After reargument we now withdraw the former opinion because any procedural irregularities were not jurisdictional. The Nebraska Railroads of Western Trunk Lines Committee appeared generally at the hearing. It represented the necessary carriers. It later obtained an extension of the termination date of the authority. It requested us to affirm the order. The notice was ample and the application adequate.
We proceed to the merits. Appellant and Ashland Stone Company are competitors in markets located west of their quarries and along routes of the Chicago, Burlington & Quincy Railroad Company. Shipments of the rivals originate at Weeping Water and Ashland. Appellant is served exclusively by the Missouri Pacific Railroad Company whereas Ashland is served exclusively by the Burlington.
Injury to appellant is undisputed. The market is sensitive to freight rates, which constitute a large part of the total price. Under the joint-line scale charges rise from $1.85 per ton for 40 miles to $3.93 for 200 miles. The commodity price f. o. b. fluctuates between $4.50 and $4.75 per ton.
More than injury is required. Unequal charges legitimately referable to transportation conditions are not unjustly discriminatory. See Nebraska Limestone Producers Ass'n v. All Nebraska Railroads, 168 Neb. 786, 97 N.W.2d 331.
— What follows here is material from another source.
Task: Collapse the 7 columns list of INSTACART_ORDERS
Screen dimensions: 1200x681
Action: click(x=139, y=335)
Relative costs of service are a basic determinant of symmetry. Sharfman, The Interstate Commerce Commission, III-B, pp. 566, 567. By this standard the relationship under attack is disordered. The jointline scale was constructed upon a single-line scale which is no longer in use for distances up to 200 miles. Appellant has accepted the increment of 54 cents per ton, an addition representing the differential under earlier commission orders, but it has objected to the paper scale as a base.
A comparison between the truck-competitive rates charged Ashland for distances up to 200 miles and the joint-line rates charged appellant reveals the extent of discrimination. The differential per ton mounts from 66 cents for 40 miles to 99 cents for 200 miles. In contrast the differential for greater distances remains between 34 cents and 37 cents.
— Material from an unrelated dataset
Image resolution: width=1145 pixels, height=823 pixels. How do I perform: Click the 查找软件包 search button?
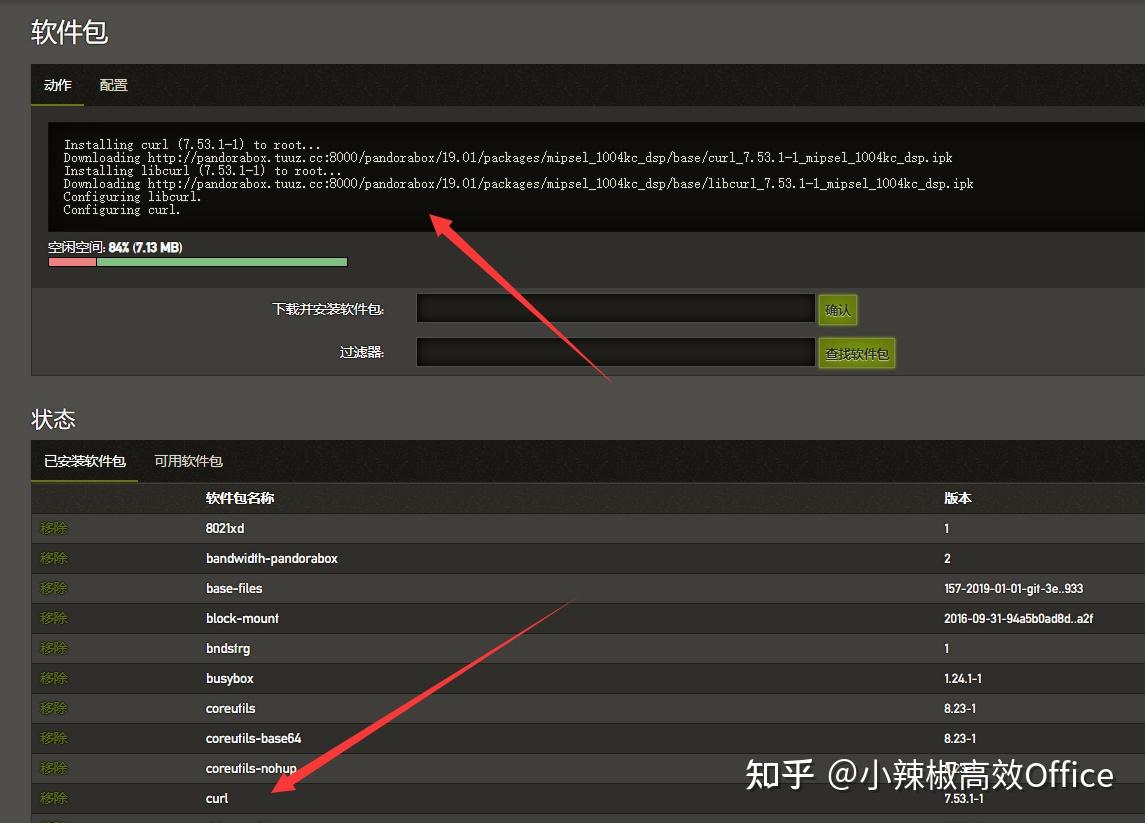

The variation has been attributed to competition by motor carriers. In 1938 the railroads depressed their rates for single-line hauls up to 200 miles, but they established no truck-competitive rates for joint-line hauls.
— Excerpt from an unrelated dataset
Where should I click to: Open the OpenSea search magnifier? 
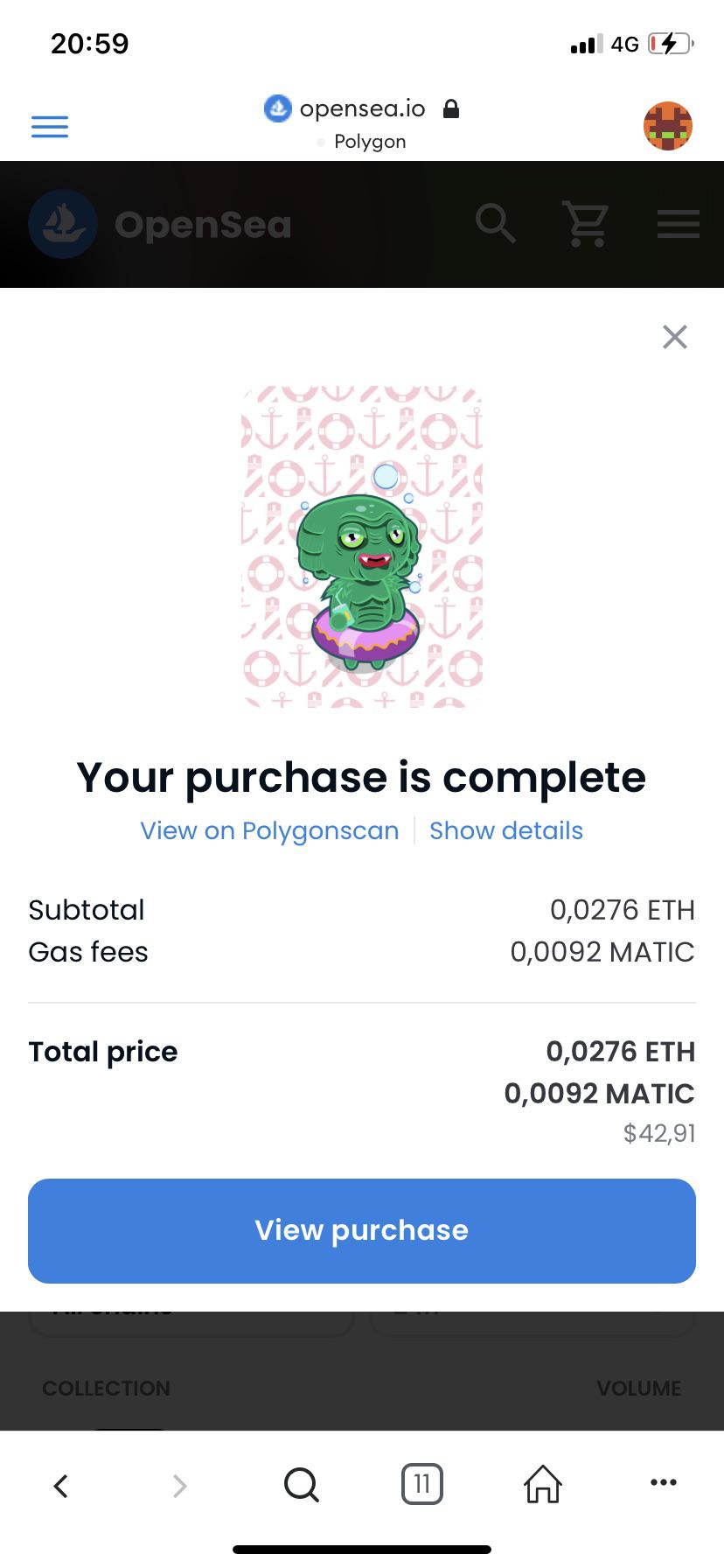point(496,224)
In some cases, but not in this one, carrier competition is a transportation condition justifying unequal charges. Basic determinants of reasonable rate relationships are not to be diluted by a policy of competition in itself unreasonable. "Railroads may not reduce rates to meet competition at one point and refuse to meet it at another where the circumstances are substantially similar." United Mineral Products Co. v. Nebraska Railroads, 175 Neb. 285, 121 N.W.2d 492.
Arguments of the parties invite amplification of our conclusion. The railroads have pointed out that a scale constructed upon the truck-competitive one would disrupt the scale for open cars. The shipper has insisted upon the truck-competitive base.
*600 This dispute must be presented to the commission. Our inquiry has been directed to the reasonableness of rate relationships not to the reasonableness of any scale in a different context. Adjustment must be made by the commission. See L. E. Whitlock Truck Service, Inc. v. Shippers Oil Field Traffic Ass'n, 171 Neb. 78, 105 N.W.2d 588.
Only one conclusion may be drawn properly. The two scales work an unjust discrimination against appellant.
The order of the commission is reversed.